§ Soal untuk Dikerjakan:
[1] Tuliskan kembali seluruh bagian teks tentang zakat harta gabungan, dari "Maksudnya, apabila bagian" terus hingga "dikarenakan kurang dari nishab.".
[2] Jawab pertanyaan berikut berdasarkan teks tentang zakat harta gabungan, dengan jawaban diberi tanda huruf yang sama.
(a) Apa yang tidak boleh dilakukan apabila harta kedua pemilik telah terkumpul jadi satu?
(b) Berapa ekor kambing yang dimiliki dua orang dalam contoh pertama?
(c) Berapa lama kedua orang itu memiliki kambing tersebut?

§ Halaman:
● ● ● ● ● ● ●

Maksudnya, apabila bagian masing-masing pemilik harta itu sudah terpisah sendiri-sendiri dari yang lain, maka tidak perlu digabung jadi satu supaya mencapai nishab lalu terkena kewajiban zakat. Dan apabila keduanya telah terkumpul jadi satu, maka tidak boleh dipisahkan supaya tidak terkena zakat dikarenakan kurang dari nishab. 

Dan hukum ini, sebagaimana Anda lihat, boleh jadi mengakibatkan diwajibkannya zakat pada dua harta, yang semestinya belum wajib dizakati sekiranya tidak digabung. Demikian pula, bisa jadi mengurangi ukuran zakat pada kedua harta tersebut, padahal semestinya lebih dari itu sekiranya tidak digabung. 

Contoh yang pertama ialah, ada dua orang selama setahun penuh memiliki 40 ekor kambing sehingga terkena zakat, padahal sekiranya masing-masing membawa bagiannya sendiri-sendiri, maka masing-masing tidak berkewajiban mengluarkan zakat dari hartanya itu, karena bagian mereka masing-masing kurang dari nishab.

● ● ● ● ● ● ●

§ Data Mentah:

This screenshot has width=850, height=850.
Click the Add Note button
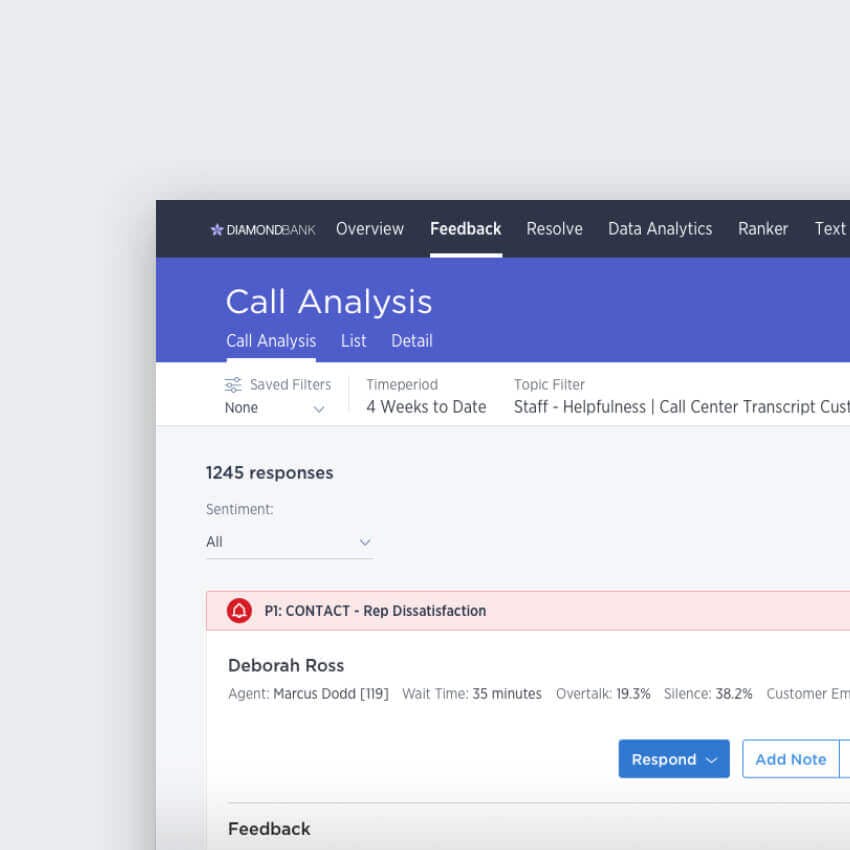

● ● ● ● ● ● ●

§ Jawaban per Soal:
[1]
Maksudnya, apabila bagian masing-masing pemilik harta itu sudah terpisah sendiri-sendiri dari yang lain, maka tidak perlu digabung jadi satu supaya mencapai nishab lalu terkena kewajiban zakat. Dan apabila keduanya telah terkumpul jadi satu, maka tidak boleh dipisahkan supaya tidak terkena zakat dikarenakan kurang dari nishab.

[2]
(a) Harta itu tidak boleh dipisahkan supaya tidak terkena zakat karena kurang dari nishab.
(b) 40 ekor.
(c) Selama setahun penuh.